In most cases and which was true in ours there isn’t really a transition period to settle in before the working spouse starts their new job. In Ireland both of us finished work on a Friday, flew out the Saturday morning, arrived in the middle of the night and Rob started his new job on the Monday. I unpacked the suitcases and boxes and looked after the child. I do understand that this is my role in this journey, to be the home maker per say – but I feel there isn’t enough consideration given to this role when people talk about expat life in general.

The working spouse usually works long hours and this has at times left me lonely with a child and missing my husband. I miss having a purpose outside the home and my own career. I do get to spend so much precious time with our son and we have been unbelievably blessed with the friends that we have made here that it is easier than if we were secluded but being the trailing spouse has also made me an irrational human being.
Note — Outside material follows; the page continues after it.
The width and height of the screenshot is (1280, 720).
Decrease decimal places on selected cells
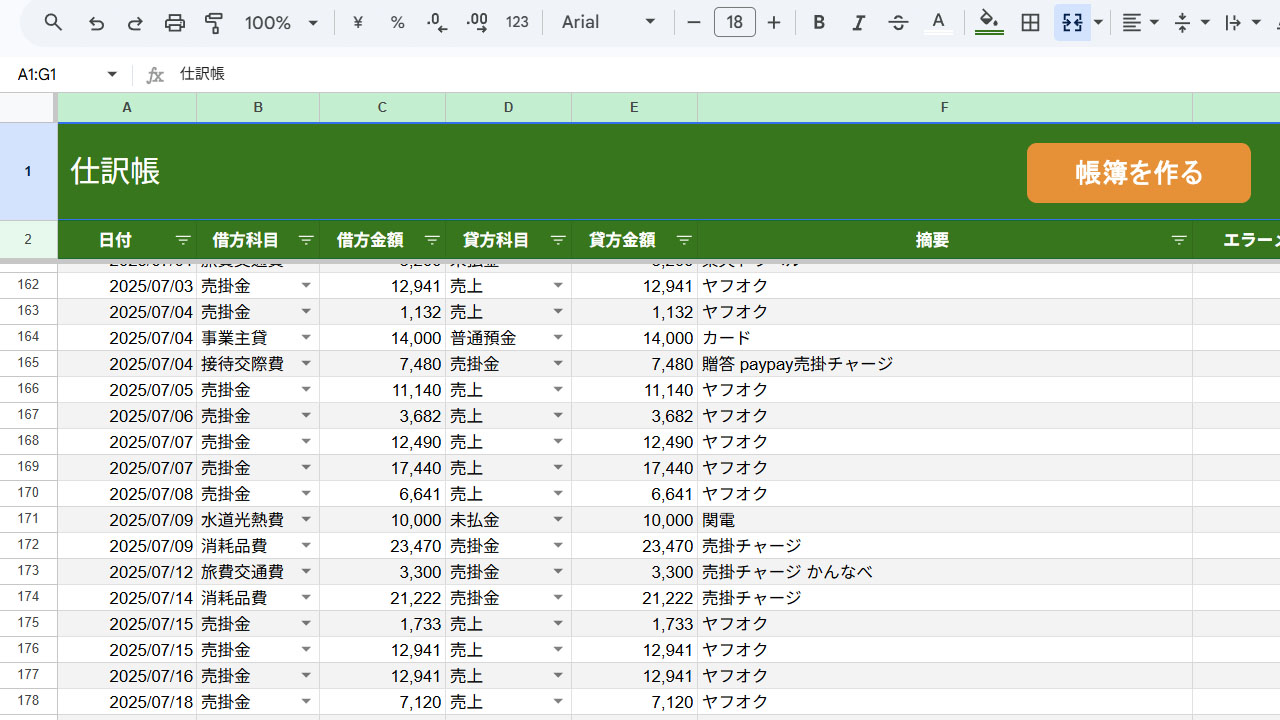[437, 22]
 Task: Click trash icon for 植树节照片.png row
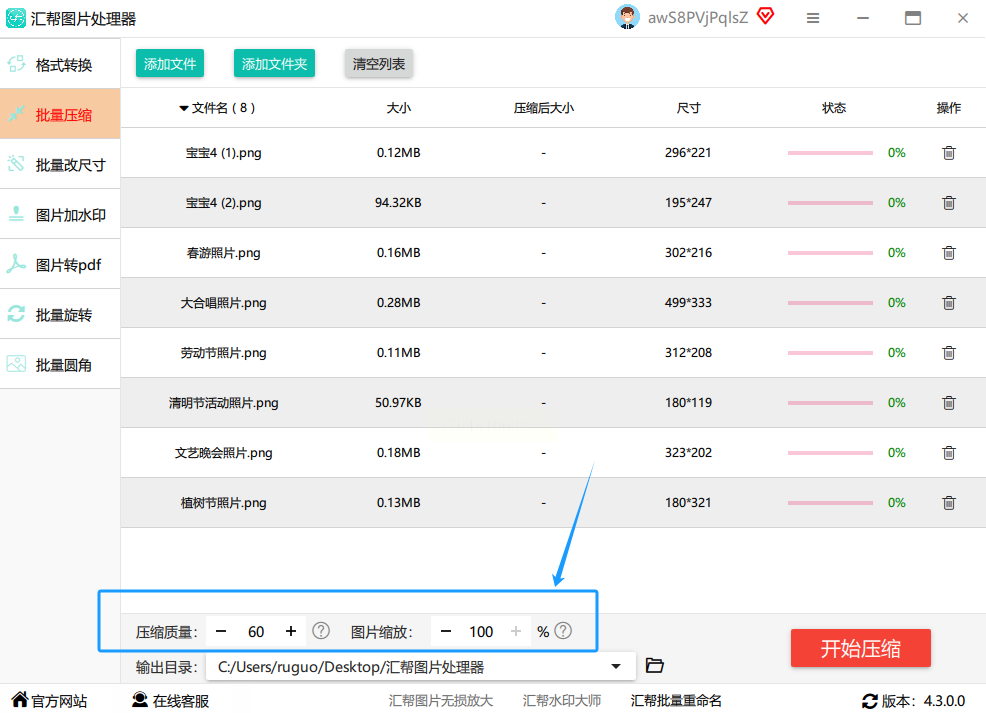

I read a piece on this recently where it described the trailing spouse as a character ready to blow at the minute. It was a comedy piece but it’s scarily accurate also. Consistency isn’t Puerto Rico’s strong point and at times it can be excruciatingly difficult to do simple things. The irrational trailing spouse blames the working spouse; it’s their fault as they’re the reason that you’re here in the first place. You’ve given up your friends, family and job for them and in that moment of complete despair where you’re thinking how much easier this would be at home you blame them. My poor hubby has been on the recieving end of irrational trailing spouse more than once and I’m surprised at times that he hasn’t booked me a one way ticket home just to shut me up!

I have to keep reminding myself that this is a beautiful island, that my role in our lives here is appreciated, that this is time with my son that money simply can’t buy and that eventually when I go back to work that my career will fall into place and I won’t have to start at the bottom of the ladder again. The irrational trailing spouse in me then counter offers with the fact that we don’t know how long we will be here or where we may possibly end up next and who knows when it will be possible for me to go back to work. And that whenever the move does happen that I will probably be organising it with very little help.  I’ll never regret this time.. I know that for sure…. But it’s not always fun in the sun.